Drone to the rescue in getting fibre to Welsh village
Openreach is in the final rush to get all its contracted full fibre connected in Wales as the hard deadline of 31st December 2017 approaches and one of the ways they’ve managed to get one village connected up is certainly different. A drone has been used to carry a fibre across a route that would otherwise be very difficult to deploy across or we presume the easier alternative would have meant a lot more distance. The village of Pontfadog near Llangollen now has access to native FTTP so residents can pick packages from 38 Mbps all the way to 300 Mbps and thus should have broadband that is future proof for a good few years (business connections have 500 Mbps and 1000 Mbps options).
I’m an aspiring writer, I work from home and publish my work online – so I do send full novels over the web to my editor or to readers.
Before I would go away and cook tea whilst a file upload went through, but now it literally takes a matter of seconds. I live here with my two teenage sons and they’re often online – watching films, streaming music or skyping their friends. When all three of us were online at the same time it could often be a struggle and things would start to buffer and freeze.
While testing the new fibre connection I managed to open and run six YouTube videos simultaneously! It has made a world of difference to us and I think it’s going to make a huge difference to the lives of everyone living here in Pontfadog. Villager Chris Devismes
Pontfadog is a great example of how our engineers never give up.

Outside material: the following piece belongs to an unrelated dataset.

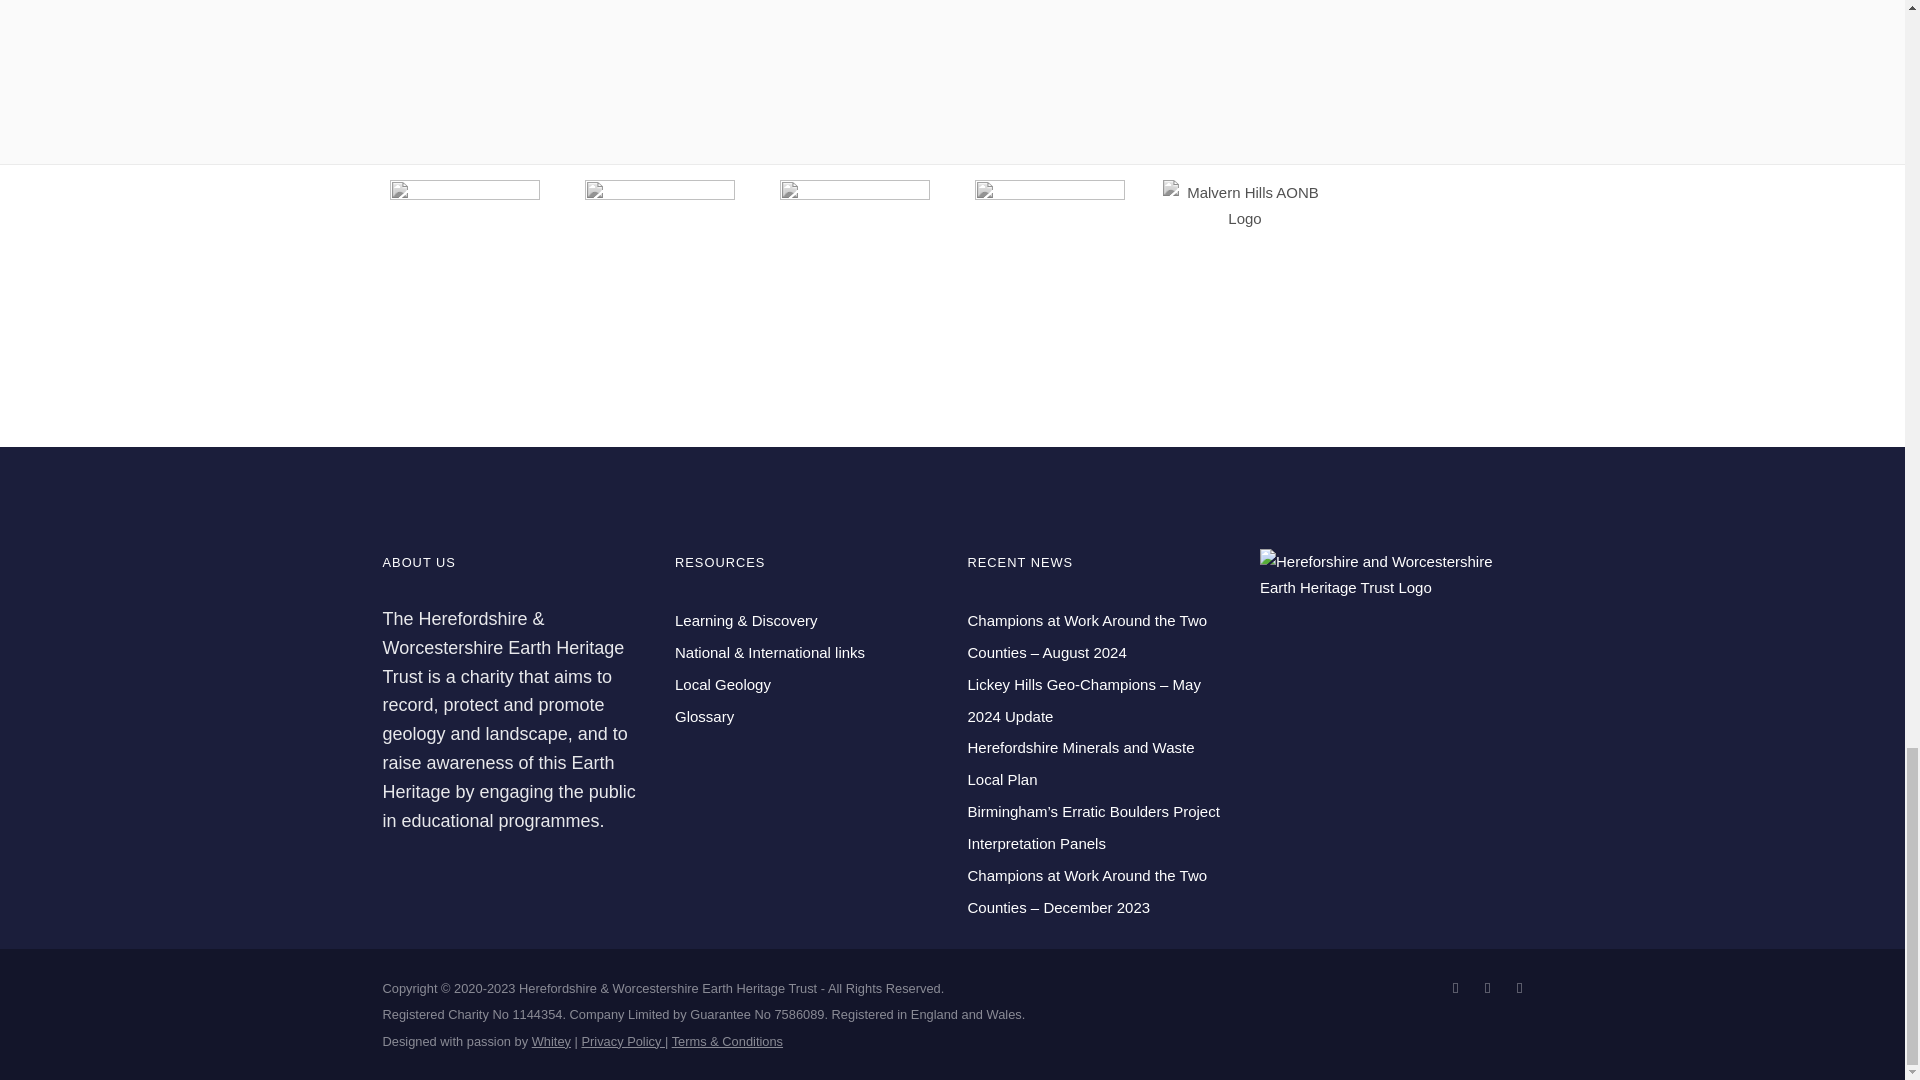 The height and width of the screenshot is (1080, 1920). I want to click on university-worcester-logo, so click(660, 255).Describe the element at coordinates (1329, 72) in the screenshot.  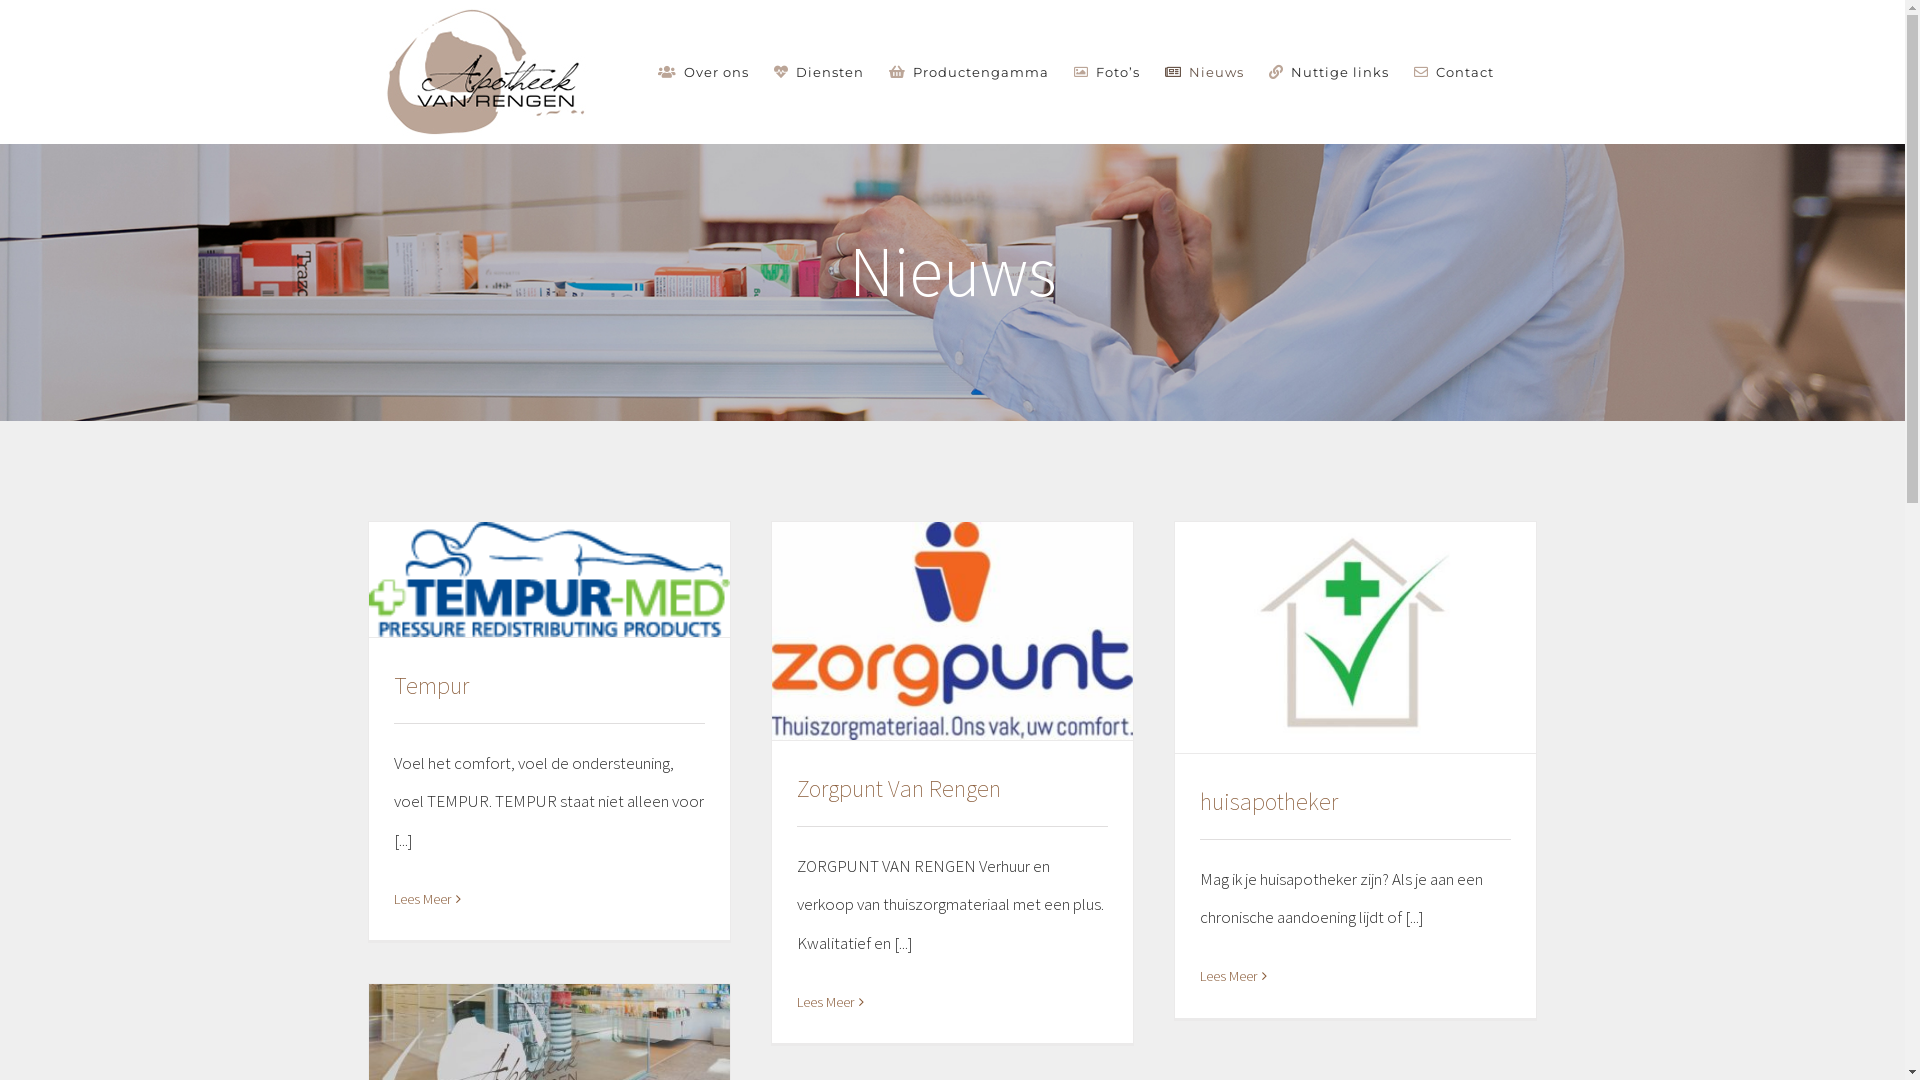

They look at every possible engineering solution to deliver fibre broadband in isolated rural areas, and when the more traditional methods didn’t work, they came up with the rather simple yet ingenious idea of using the drone. We’re not aware of this technique being used anywhere in the world to deliver fixed line broadband in such a situation and we’ll be looking to see if it can be replicated for other communities that are in a similar position. Superast Cymru has been a huge success as a public private partnership, and this is just one small example of the challenges our engineers have faced in delivering superfast broadband across Wales.
Ed Hunt, regional director for Openreach
Across Wales access to Openreach full fibre (FTTP) is available to some 46,584 premises (this includes Pontfadog) which is 3.37% coverage across Wales and once you add other providers such as Hyperoptic the coverage bumps to 3.62%.
The premise count even though updated overnight is already out of date as some more FTTP has been spotted and we expect this figure to change almost daily until Openreach has completed its current phase of work in Wales. Powys is the leading local authority for full fibre coverage in Wales at 14.54%.
The bulk of the SuperfastCymru project deliver has been fibre to the cabinet (FTTC/VDSL2) and currently at the 30 Mbps and faster metric Wales is at 92.13% availability and 94.77% of premises have access to a 15 Mbps or faster connection (15 Mbps is the figure behind many press releases and political statements when they talk about high speed services).